The consumption of black male slaves by white men, Woodard argues, “was a natural by-product of their physical, emotional, and spiritual hunger for” the black male. “Consumption” in this text, while it does include within its definition literal documented accounts of cannibalism, is for the most part deployed metaphorically. In the Introduction to The Delectable Negro, Woodard presents the terms and phrases that will be used throughout the text in various contexts, involving a variety of subjects, and deployed across a vast array of events occurring between the sixteenth and twenty-first centuries.
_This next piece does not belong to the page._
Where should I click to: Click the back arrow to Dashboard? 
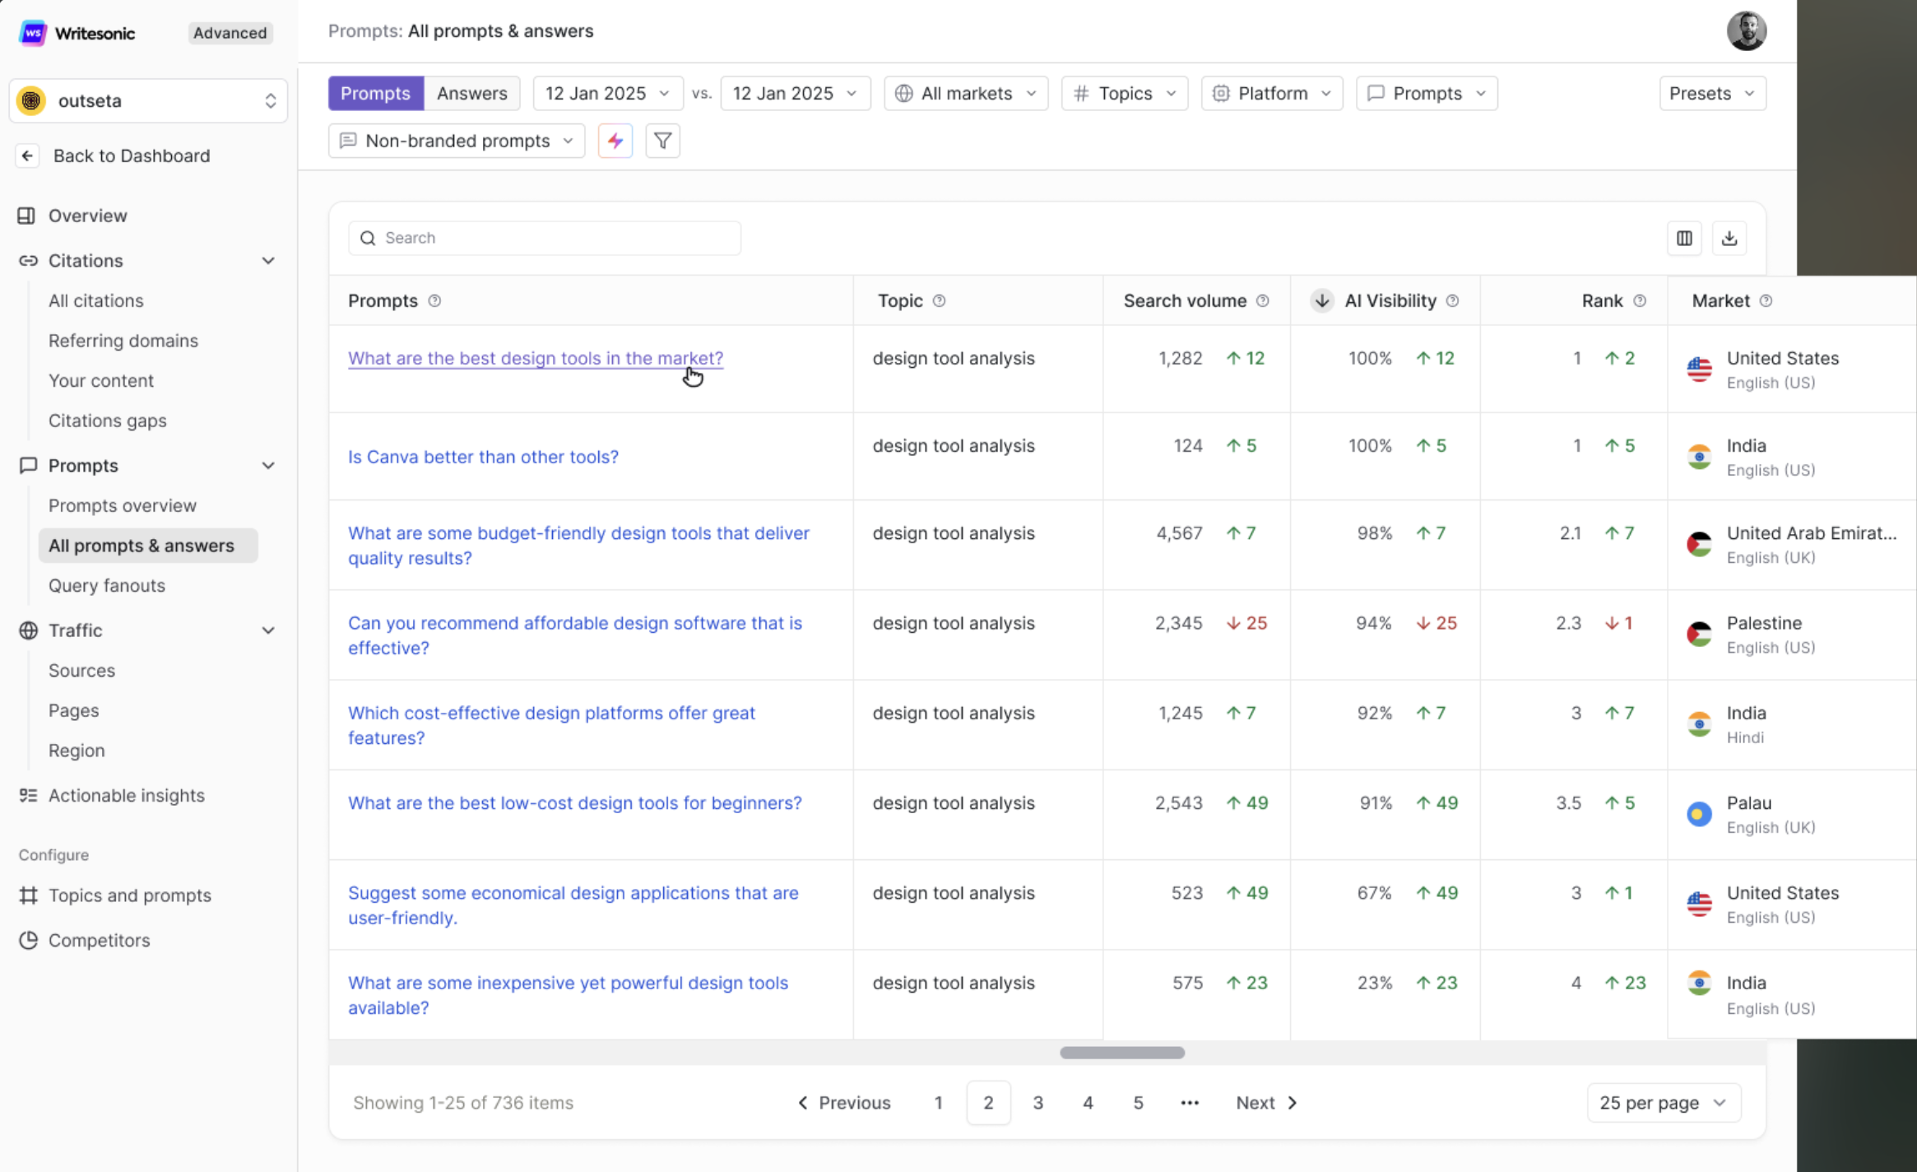(27, 156)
To that end, Woodard’s work successfully holds us accountable to a dark and twisted not-so-distant past by encouraging readers to understand the enslavement of black bodies in a language we can all speak-hunger and the desire to eat. While one may hold on to a degree of skepticism when starting this text, the sheer quantity of examples, dating as early as the 16th century, will leave readers questioning the impulse to discount the evidence and reckon with larger questions concerning our shared humanity and inhuman ways. Readers will encounter classic slave narratives, non-fictional biographical materials, novels, criticism, and legal documentation used as examples throughout. The Delectable Negro is a crucial contribution to the fields of American studies, frican American studies, Anthropology, English, and History. The examples from which Woodard draws will be familiar to scholars of the US Antebellum South, but what will likely be new for all readers is Woodard’s understanding of these examples as symptoms of modern cannibalism. This book pushes back against some of the more ‘sugar-coated’notions of plantation culture circulating in the US imagination.įour hundred years of slavery is impulsively historicized and marketed as a time of ‘benevolent masters’ and ‘well-fed pickaninnies,’ but Woodard’s work relentlessly exposes the disquieting truth of this nation’s involvement in the market of human flesh.